Kemenag didesak segera bentuk Satgas travel umrah dan haji bodong

Selain itu, Diah menyarankan, Kepolisian dan Kejaksaan juga melibatkan Pusat Pelaporan dan Analisis Transaksi Keuangan (PPATK) pada proses penyelidikan. Tujuannya agar uang jemaah yang masuk ke pelaku dapat diketahui aliran dananya.

Fikri Faqih
Oleh Fikri Faqih - Reporter
Kemenag didesak segera bentuk Satgas travel umrah dan haji bodong
Diah Pitaloka. ©2018 Merdeka.com

Anggota Komisi VIII DPR RI Diah Pitaloka mendesak Polri dan Kementerian Agama untuk segera membentuk Satuan Tugas (Satgas) khusus. Di mana Satgas ini nantinya akan menangani travel umrah dan haji bodong atau abal-abal.

"Pembentukan Satgas harus dipercepat. Karena banyak korban yang mengharapkan uang mereka dapat kembali," katanya saat dihubungi, Kamis (12/4).

Selain itu, politisi PDIP ini mengharapkan, penyelidikan yang dilakukan oleh Kepolisian dan Kejaksaan dapat dilakukan secara transparan. Sebab kini kasus kecurangan travel umrah dan haji terus terungkap, dan banyak masyarakat yang menjadi korban.

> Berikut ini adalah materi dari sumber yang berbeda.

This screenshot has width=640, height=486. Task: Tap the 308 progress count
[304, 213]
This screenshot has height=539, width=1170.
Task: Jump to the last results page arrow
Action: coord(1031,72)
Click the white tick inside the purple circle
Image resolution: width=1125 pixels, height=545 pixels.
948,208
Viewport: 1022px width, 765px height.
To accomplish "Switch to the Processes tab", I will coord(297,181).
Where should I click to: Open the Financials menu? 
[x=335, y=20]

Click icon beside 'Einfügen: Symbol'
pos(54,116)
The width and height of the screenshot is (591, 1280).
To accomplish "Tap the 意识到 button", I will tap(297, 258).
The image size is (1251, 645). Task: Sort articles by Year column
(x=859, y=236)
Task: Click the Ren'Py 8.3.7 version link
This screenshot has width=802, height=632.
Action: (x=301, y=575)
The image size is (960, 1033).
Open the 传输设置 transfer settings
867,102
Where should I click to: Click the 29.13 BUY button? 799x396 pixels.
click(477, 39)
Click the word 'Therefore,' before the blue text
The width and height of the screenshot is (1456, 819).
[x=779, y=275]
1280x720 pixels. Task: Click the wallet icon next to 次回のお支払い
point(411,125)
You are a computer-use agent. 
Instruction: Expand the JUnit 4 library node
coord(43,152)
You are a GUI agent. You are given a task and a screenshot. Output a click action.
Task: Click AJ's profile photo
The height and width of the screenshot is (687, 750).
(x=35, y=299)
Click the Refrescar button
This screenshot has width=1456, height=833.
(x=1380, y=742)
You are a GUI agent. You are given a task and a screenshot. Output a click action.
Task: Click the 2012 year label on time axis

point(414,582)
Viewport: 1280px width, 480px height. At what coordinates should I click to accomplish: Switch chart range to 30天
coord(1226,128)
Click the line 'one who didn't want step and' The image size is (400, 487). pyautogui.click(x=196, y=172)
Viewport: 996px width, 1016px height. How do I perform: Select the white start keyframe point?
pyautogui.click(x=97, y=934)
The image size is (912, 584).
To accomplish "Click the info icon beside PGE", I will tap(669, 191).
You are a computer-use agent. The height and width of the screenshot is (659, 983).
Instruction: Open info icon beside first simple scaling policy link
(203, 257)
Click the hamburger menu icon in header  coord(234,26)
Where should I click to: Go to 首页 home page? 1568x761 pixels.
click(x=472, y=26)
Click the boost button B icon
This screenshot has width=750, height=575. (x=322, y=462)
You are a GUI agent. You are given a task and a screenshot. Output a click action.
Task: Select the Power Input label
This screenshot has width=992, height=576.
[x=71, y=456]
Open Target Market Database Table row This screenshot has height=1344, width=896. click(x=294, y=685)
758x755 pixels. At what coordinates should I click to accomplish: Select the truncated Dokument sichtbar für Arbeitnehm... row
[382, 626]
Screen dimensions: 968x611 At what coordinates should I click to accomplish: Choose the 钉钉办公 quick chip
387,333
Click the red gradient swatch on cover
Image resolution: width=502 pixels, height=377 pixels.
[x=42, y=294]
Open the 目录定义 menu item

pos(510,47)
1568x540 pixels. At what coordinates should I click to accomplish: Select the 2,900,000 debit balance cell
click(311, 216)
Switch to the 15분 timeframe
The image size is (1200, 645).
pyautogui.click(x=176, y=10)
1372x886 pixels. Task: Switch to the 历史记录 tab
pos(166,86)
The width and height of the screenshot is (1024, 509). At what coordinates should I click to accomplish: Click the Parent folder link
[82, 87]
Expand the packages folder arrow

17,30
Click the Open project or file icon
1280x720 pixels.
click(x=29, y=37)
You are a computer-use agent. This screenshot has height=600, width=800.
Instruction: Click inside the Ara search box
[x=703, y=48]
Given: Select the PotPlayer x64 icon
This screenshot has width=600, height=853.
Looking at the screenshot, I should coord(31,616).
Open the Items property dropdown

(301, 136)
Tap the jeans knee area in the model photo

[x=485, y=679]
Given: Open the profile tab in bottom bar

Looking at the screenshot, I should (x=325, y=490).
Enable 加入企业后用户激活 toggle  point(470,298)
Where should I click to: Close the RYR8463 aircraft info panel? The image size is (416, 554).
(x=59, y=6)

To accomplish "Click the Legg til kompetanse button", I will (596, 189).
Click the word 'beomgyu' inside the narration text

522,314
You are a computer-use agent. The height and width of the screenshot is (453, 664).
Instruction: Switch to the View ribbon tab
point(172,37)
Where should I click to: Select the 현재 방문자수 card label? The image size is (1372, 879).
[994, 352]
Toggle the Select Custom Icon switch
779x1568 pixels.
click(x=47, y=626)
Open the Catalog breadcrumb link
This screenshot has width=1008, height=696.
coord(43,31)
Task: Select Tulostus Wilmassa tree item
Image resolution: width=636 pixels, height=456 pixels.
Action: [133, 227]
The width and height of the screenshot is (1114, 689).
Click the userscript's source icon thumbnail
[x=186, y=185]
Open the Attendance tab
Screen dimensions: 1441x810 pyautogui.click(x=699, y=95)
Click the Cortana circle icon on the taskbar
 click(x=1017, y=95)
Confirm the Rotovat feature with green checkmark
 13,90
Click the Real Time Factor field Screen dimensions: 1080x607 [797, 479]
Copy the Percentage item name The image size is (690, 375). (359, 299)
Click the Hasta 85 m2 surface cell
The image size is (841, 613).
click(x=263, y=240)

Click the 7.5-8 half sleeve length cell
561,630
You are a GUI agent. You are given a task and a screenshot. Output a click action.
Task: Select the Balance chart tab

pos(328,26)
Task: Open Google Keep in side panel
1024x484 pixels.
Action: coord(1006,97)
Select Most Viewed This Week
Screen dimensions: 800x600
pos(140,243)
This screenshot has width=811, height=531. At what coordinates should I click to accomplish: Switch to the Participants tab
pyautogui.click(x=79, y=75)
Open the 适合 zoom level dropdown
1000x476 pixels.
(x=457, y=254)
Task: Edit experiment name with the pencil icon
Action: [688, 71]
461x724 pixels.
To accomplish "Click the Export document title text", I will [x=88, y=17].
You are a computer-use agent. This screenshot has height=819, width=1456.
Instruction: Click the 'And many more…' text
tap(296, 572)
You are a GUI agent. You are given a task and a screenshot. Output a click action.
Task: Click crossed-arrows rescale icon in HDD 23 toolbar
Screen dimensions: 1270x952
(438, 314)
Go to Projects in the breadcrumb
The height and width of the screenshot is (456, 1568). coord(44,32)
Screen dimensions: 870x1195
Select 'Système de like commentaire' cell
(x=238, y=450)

Selain itu, Diah menyarankan, Kepolisian dan Kejaksaan juga melibatkan Pusat Pelaporan dan Analisis Transaksi Keuangan (PPATK) pada proses penyelidikan. Tujuannya agar uang jemaah yang masuk ke pelaku dapat diketahui aliran dananya.

"Penyelidikan harus melibatkan PPATK. Sehingga aliran dana milik jemaah dapat diketahui lari ke mana saja. Dan jika sudah ditemukan, saya harap bisa dilelang dan hasilnya untuk mengembalikan uang jemaah," katanya.

Diah juga meminta kepada majelis hakim agar pelaku penipuan jemaah umrah mendapatkan hukuman seberat mungkin. "Mereka harus dihukum seumur hidup," tutupnya.